Still, another tradition in magazine publishing — top editors leaving early while underlings are left behind — hasn’t entirely been overturned. Earlier this summer, the glass hives within the Hearst Tower on Eighth Avenue buzzed with drones working late, yet Amy Gross, the editor in chief of O, could be seen going down the lobby escalator more than one Thursday afternoon, a bright yellow rolling bag in tow. (Ms. Gross, who retired this month, traveled often on business, said a spokeswoman for the magazine. “If someone saw her with a suitcase, that would not have been the least bit unusual,” she said.)

While publishing companies attribute the changes in summer hours to everything from fluctuations in printing schedules to, at Martha Stewart Living Omnimedia, increased business in both its media and retail areas, publishing insiders suspect other forces are at play. In the tough economy, it’s more about squeezing as much as possible from fewer employees, some say, and jobs are so scarce that nobody is going to complain.

Shea Daspin is one who’s not complaining.
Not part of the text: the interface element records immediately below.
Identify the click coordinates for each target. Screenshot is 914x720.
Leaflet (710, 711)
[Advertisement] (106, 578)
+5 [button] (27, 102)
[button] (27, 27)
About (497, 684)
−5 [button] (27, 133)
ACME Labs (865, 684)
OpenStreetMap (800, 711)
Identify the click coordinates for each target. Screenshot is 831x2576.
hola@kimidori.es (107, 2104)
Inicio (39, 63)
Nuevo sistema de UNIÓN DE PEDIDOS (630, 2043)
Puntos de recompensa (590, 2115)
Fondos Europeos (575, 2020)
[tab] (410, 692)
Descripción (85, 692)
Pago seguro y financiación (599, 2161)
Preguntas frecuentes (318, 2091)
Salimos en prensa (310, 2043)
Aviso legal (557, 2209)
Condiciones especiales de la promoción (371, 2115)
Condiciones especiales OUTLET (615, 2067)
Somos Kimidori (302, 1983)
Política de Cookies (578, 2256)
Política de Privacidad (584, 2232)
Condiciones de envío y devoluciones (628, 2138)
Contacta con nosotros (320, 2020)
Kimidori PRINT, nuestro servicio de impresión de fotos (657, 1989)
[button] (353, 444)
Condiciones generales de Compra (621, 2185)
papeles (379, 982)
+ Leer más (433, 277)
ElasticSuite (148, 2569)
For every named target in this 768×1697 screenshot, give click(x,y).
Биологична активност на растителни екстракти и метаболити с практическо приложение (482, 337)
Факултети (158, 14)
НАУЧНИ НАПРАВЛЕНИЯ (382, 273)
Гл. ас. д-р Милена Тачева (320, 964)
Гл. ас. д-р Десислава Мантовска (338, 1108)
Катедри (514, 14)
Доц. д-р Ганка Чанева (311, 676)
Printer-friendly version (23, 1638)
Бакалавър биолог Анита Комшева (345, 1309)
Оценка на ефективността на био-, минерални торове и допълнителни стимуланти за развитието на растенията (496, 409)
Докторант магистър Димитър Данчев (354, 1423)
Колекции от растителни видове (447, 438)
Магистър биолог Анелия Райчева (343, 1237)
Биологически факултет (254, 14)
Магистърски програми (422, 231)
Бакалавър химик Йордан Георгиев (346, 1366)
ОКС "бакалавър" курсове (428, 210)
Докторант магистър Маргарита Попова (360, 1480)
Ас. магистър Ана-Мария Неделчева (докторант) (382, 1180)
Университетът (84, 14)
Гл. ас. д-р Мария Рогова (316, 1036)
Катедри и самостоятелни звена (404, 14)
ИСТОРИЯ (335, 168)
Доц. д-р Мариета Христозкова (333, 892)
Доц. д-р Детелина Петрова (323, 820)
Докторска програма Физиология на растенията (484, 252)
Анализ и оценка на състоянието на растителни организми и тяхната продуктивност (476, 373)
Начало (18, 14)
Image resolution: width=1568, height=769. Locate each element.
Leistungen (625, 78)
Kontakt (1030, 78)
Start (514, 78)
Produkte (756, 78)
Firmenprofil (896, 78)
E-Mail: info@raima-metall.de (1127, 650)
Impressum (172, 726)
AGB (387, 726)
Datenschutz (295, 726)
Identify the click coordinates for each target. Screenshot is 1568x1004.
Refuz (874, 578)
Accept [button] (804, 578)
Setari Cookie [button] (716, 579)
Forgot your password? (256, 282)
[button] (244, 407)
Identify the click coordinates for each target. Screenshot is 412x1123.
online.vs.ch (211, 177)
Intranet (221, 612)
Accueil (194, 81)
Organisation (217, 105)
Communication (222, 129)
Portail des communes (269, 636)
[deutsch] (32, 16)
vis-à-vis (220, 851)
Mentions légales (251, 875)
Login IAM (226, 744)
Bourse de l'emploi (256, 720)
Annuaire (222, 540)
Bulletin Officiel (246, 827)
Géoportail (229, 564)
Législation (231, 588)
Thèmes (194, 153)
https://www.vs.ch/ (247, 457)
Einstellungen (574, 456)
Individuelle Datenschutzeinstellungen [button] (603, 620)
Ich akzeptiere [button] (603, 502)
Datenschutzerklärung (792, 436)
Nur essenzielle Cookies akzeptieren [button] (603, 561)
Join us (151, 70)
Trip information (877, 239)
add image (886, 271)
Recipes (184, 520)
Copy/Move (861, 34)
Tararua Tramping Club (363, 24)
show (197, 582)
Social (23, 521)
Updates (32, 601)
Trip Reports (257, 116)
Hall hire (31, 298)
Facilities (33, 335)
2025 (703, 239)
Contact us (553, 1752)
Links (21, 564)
An intern at Interview and new to the city, she has worked long hours on the culture magazine’s September fashion issue. “Obviously I like to get out when it’s light out so I can go for a run or something, but I don’t mind if my internship takes up my whole day,” she said. “I don’t go to the Hamptons or anything.”

Fashion and beauty magazine employees also get perks those at other companies don’t enjoy. In Style gives its people summer goody bags, which this year included books, bronzer and a Rihanna CD. At Marie Claire, Joyce Corrigan, senior editor at large, said that the beauty department is always setting out free sunscreen and that there is “a ridiculous amount of chocolate around to keep the energy up.”

Still, some can’t shake the feeling that summer shouldn’t be this way. An intern at Condé Nast is envious of friends with internships in other fields. “They’re out having their cool New York summer,” the intern said in an e-mail message. “Those of us in the magazine world are here past dinner, and then by the time we leave are far too tired to go out drinking. I guess it’s a good thing. It’s an honor that they take us seriously enough to work us this hard. But, man, I’d love a nap.”